Dovremo abituarci a questi eventi climatici che diventano sempre più violenti, se il terremoto non si può prevedere ma solo mitigarne gli effetti, attraverso la messa in sicurezza delle abitazioni, le esondazioni hanno invece precise responsabilità determinate dall’incuria dell’uomo, che con un disboscamento selvaggio, oltre al mai ascoltato controllo degli argini, la pulizia di caditoie e il controllo delle acque reflue determina un pericolo costante.

Se il cambiamento climatico è un dato di fatto con cui dovremmo convivere, forse sarebbe il caso iniziare con una coscienziosa manutenzione senza stravolgere il nostro sistema economico e sociale. Una cura preventiva per il nostro fragile “Paese”.

È da precisare che la Sicilia, al contrario di quanto si ritiene, è ricca di acque sotterrane, lo sapevano chi in Sicilia costruì i Qanat, lunghissimi cunicoli scavati nei “maestri d’acqua” nella calcarenite friabile.

Qanat sono stati rinvenuti a Catania, a Siracusa e a Palermo che ha diversi fiumi, il Kemonia, Papireto, Oreto, ed altri meno conosciuti oltre a innumerevoli corsi secondari che aumentano man mano che si scende in profondità.

Questi rivoli furono la causa di numerosi allagamenti in città con interi quartieri sott’acqua. Vi sono foto che raccontano una piena nel 1931 con una barca dietro il Teatro Biondo che naviga sulla strada, e una passarella predisposta per consentire il passaggio delle persone, come viene fatto a Venezia.

I Qanat captavano l’acqua che proveniva dalle colline circostanti attraverso questi cunicoli che con un’abile realizzazione ingegneristica basata su un sistema di pendenze, la ridistribuiva dove c’era bisogno. I Qanat a Palermo furono tra gli artefici della rigogliosa e mai dimenticata Conca D’Oro.

Questa nuova alluvione non ha fatto che ribadire le azioni da fare: controllo, manutenzione e realizzazione di nuovi allacci. È chiaro che un violento nubifragio appartiene a fenomeni eccezionali dove tutto questo potrebbe non bastare ma sicuramente si potrebbero controllare gli effetti ed agevolare una rapida ripresa.

È terribile vedere sommozzatori del Nucleo di Catania intervenire a Misterbianco per mettere in salvo diversi automobilisti rimasti intrappolati nelle auto, scene che si sono ripetute a Belpasso, a Calatino, a Gela e a Licata dove il fiume Salso è esondato in più punti dell’Agrigentino.

Lì gli abitanti dei piani inferiori non hanno potuto fare altro che salire sui quelli superiori o addirittura sui tetti delle macchine, una persona è stata trovata aggrappata ai pilastri di un ponte e salvata appena in tempo dai Vigili del Fuoco.
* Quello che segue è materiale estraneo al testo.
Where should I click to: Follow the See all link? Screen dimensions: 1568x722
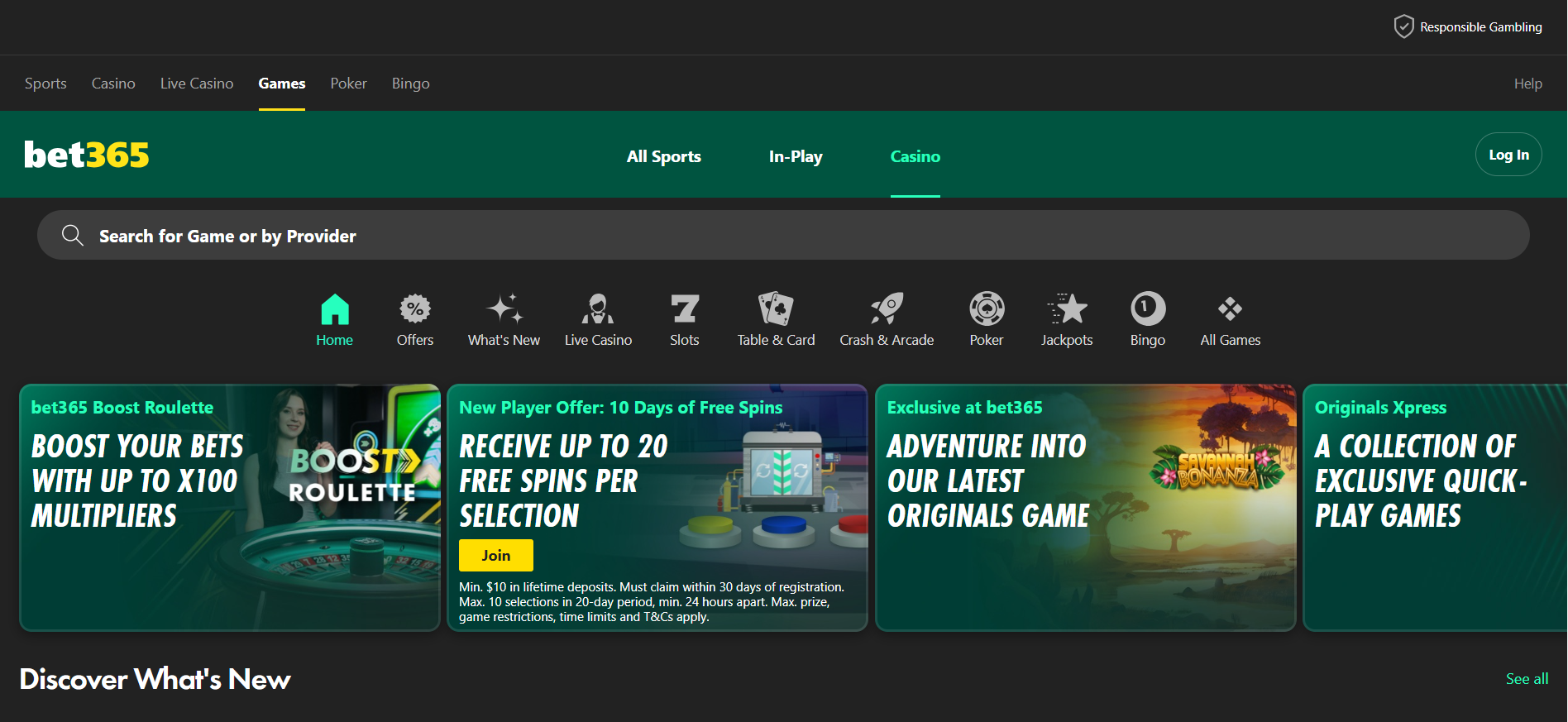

Persino Stromboli è stata investita da un fiume di acqua e fango che ha invaso le stradine.

In tutto questo disastro bisognerà poi fare i conti con le colture danneggiate che dopo la sofferenza patita dalla siccità è stata sommersa d’acqua. I danni agricoli dovranno essere quantificati, e probabilmente sarà necessario valutare lo Stato di Calamità Naturale.

Questa volta in Sicilia la parte interessata è stata la zona Orientale rispetto a quella Occidentale dov’è più frequente, e se non vi sono state vittime è un vero miracolo. Ricordiamo l’esondazione avvenuta a Corleone pochi anni fa, dove perse la vita il pediatra dell’ospedale che volle a tutti i costi raggiungere i suoi piccoli degenti nonostante le avverse condizioni meteo.

Avendo documentato, purtroppo, varie alluvioni, in tutte ho visto le stesse scene di profonda disperazione, perché non c’è solo il momento della paura ma anche un tristissimo "dopo", fatto di oggetti e cose da recuperare e su tutto quell’ indimenticabile odore di putrido, di olii, carcasse di animali, muffa che fa girare la testa e non permette di respirare.

Tra le tante ho ricordato quella della Versilia, dove nel giro di un giorno andarono sott’acqua diversi comuni, una situazione che ricorda quella in Sicilia dove dopo una prolungata siccità arrivò il "diluvio".

Rammento in una notte freddissima di novembre un canto di uomini da una delle chiese seicentesche. Era una squadra di Protezione Civile proveniente da Siracusa, i volontari stavano ripulendo le mura dell’edificio religioso e verificando la tenuta del tetto, il freddo tagliava in due e loro per farsi coraggio cantavano con dolcezza le canzoni della loro terra.

Dovremo abituarci a tutto questo, dovremo ancora contare sull’aiuto di volontari e gruppi preposti alla tutela e salva guardia di persone cose, ma sarà necessario anche studiare e realizzare strumenti per contrastare la violenza di una natura “arrabbiata”.